If we’re going to stop him, we need to know exactly what he’s working on before he unleashes it.
That’s why I’m being so nosy. I need to figure out why he wanted me to repair the Queen of Pride’s horns so badly and what that has to do with everything else. ”
Bex had just said she didn’t care how Nemini got her horns back, but that confession still threw her for a loop.
“Wait,” she said, whirling toward Adrian. “ Gilgamesh is the reason Pride’s crown was restored?”
“It’s what he kidnapped me to do,” Adrian told her with a nod.
“Like I mentioned downstairs, Gilgamesh told me he needs the crowns of all nine queens to finish his great work, but I still don’t know what that great work is .
Going by other things he’s said, my best guess is that he’s trying to solve an infrastructure problem involved with keeping the gods in their graves.
Other than using Wrath to make a better sin-iron chain, though, I don’t know what that could be. ”
Bex scowled. “Could he be making a better chain?”
“Possibly,” Adrian said. “But I don’t think that’s his endgame. He’s lied to me about almost everything, but I still get the impression that the Eternal King isn’t the sort who puts a bandage over a problem when he can solve the root cause.”

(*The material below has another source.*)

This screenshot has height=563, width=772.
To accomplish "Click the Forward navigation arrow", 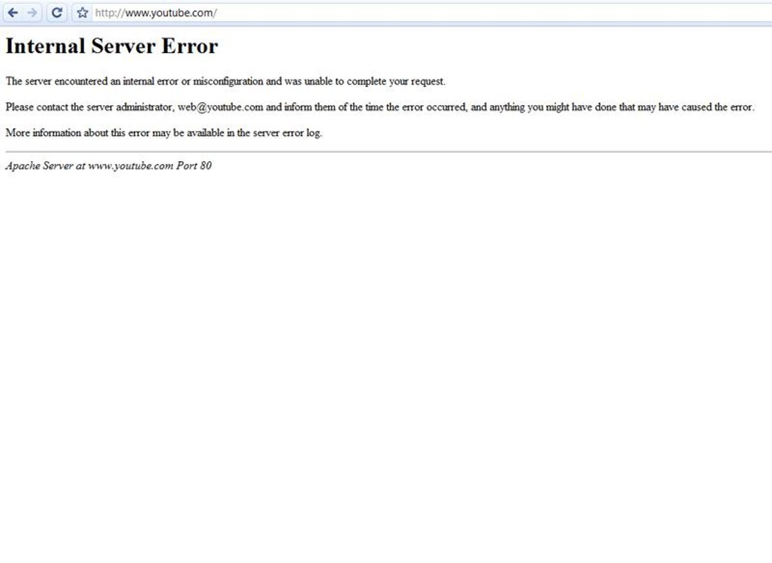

“He did force my wrath demons to collect sin until they died from overwork,” Bex agreed angrily. “He’s clearly in a hell of a hurry for something, but what? And why ? The gods have been dead for five thousand years. What could he possibly be in such a rush to—”
She cut off with a gasp when the floor of the Hells rumbled beneath her feet.

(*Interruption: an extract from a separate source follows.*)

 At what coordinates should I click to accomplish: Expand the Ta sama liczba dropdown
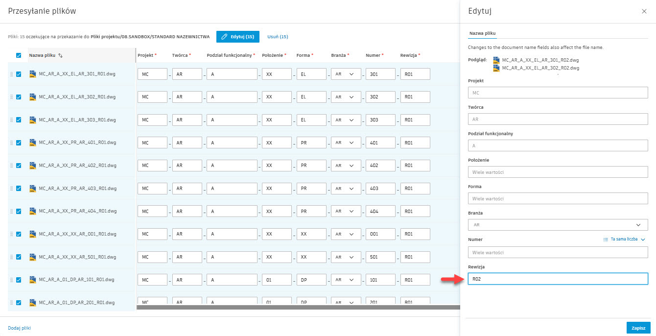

The crowd of demons around them started screaming a second later, falling to the ground and covering their heads against whatever disaster was sure to follow, but nothing came.
The ground kept rumbling, but no armies popped out to kill anyone, and eventually Bex got tired of waiting.
“Keep unlocking the people up here,” she ordered Kirok, whose face was looking ashen despite his shiny bronze complexion. “We’re going down to start evacuating Wrath and Pride.”
When the general nodded, Bex turned around to address the enormous crowd cowering on the floor.
“Don’t let Heaven’s rumbling scare you!” she yelled, bellowing as loudly as she could to make sure her voice reached all the way to the demons in the back.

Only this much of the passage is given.